● Work to complete: Rewrite the records from their first line through the line containing "Image resolution: width=604", replacing "chain icon" with "link icon" and keeping everything else unchanged. Output only those lines, without the pictures.
# Data excerpts start
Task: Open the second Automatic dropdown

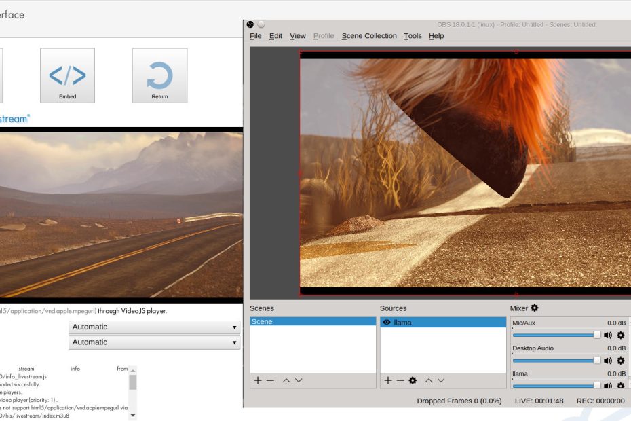Action: point(154,342)
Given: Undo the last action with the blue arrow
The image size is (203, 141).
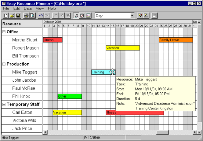Looking at the screenshot, I should tap(41, 16).
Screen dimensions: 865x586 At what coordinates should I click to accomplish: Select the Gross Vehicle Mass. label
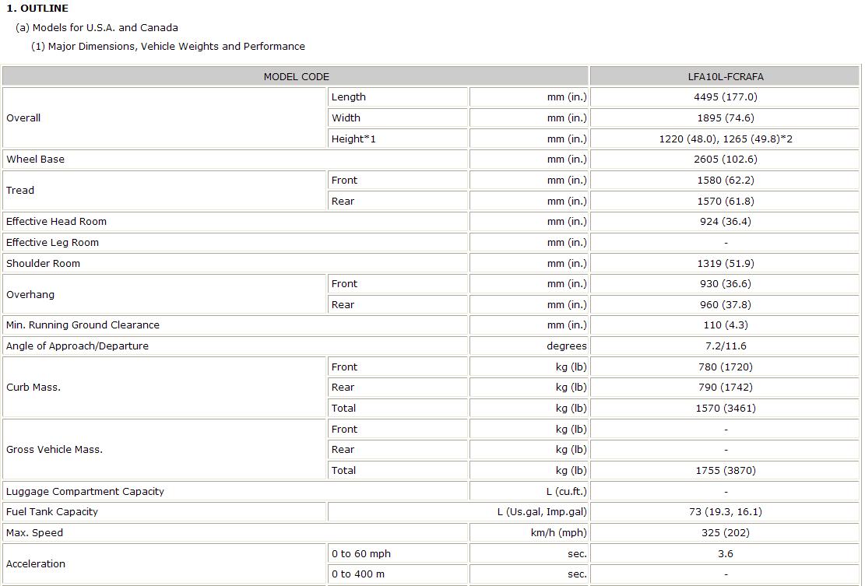point(55,450)
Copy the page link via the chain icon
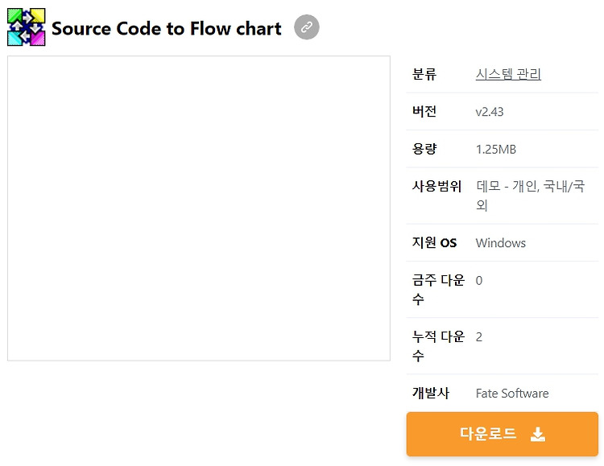Image resolution: width=604 pixels, height=466 pixels. [307, 27]
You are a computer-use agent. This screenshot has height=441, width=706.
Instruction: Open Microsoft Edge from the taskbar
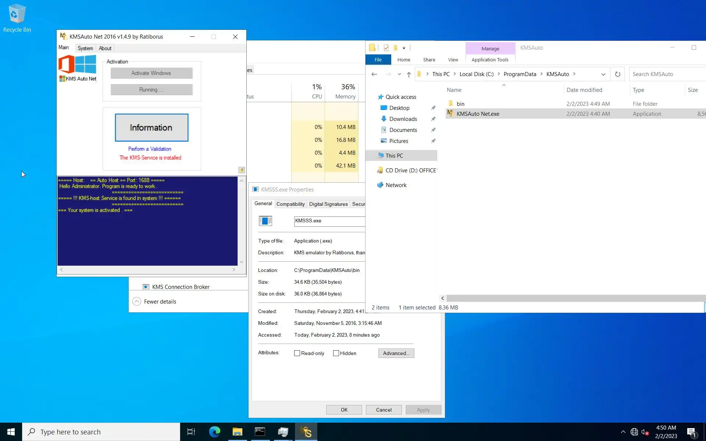click(214, 432)
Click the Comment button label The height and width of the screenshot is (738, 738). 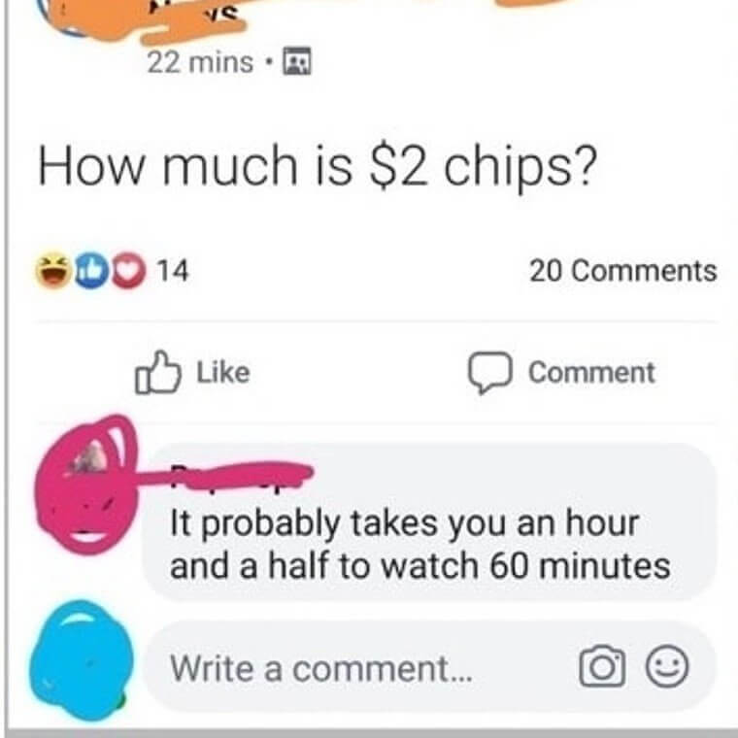point(591,373)
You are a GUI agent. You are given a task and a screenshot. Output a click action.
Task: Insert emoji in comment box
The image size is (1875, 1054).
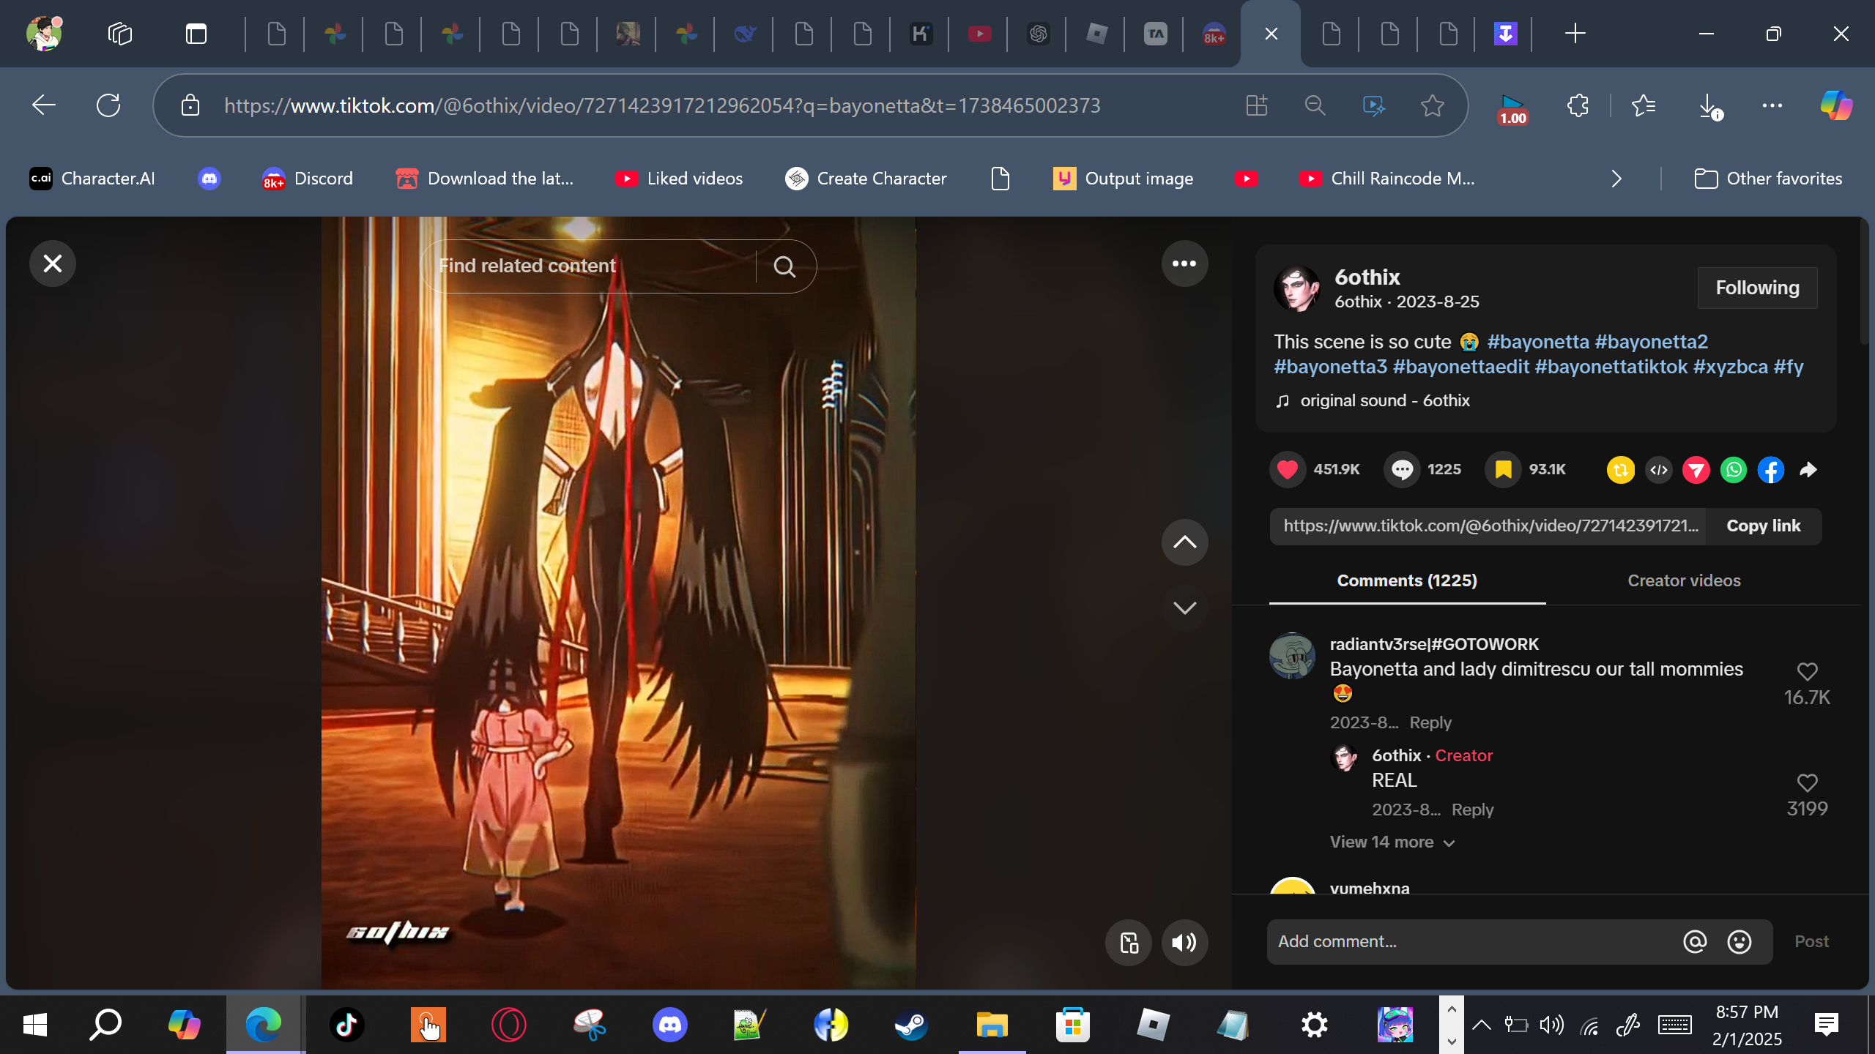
# Data excerpts end
● Output below:
Task: Open the second Automatic dropdown

Action: point(154,342)
Given: Undo the last action with the blue arrow
The image size is (203, 141).
Looking at the screenshot, I should tap(41, 16).
Screen dimensions: 865x586 At what coordinates should I click to accomplish: Select the Gross Vehicle Mass. label
point(55,450)
Copy the page link via the link icon
Image resolution: width=604 pixels, height=466 pixels. [307, 27]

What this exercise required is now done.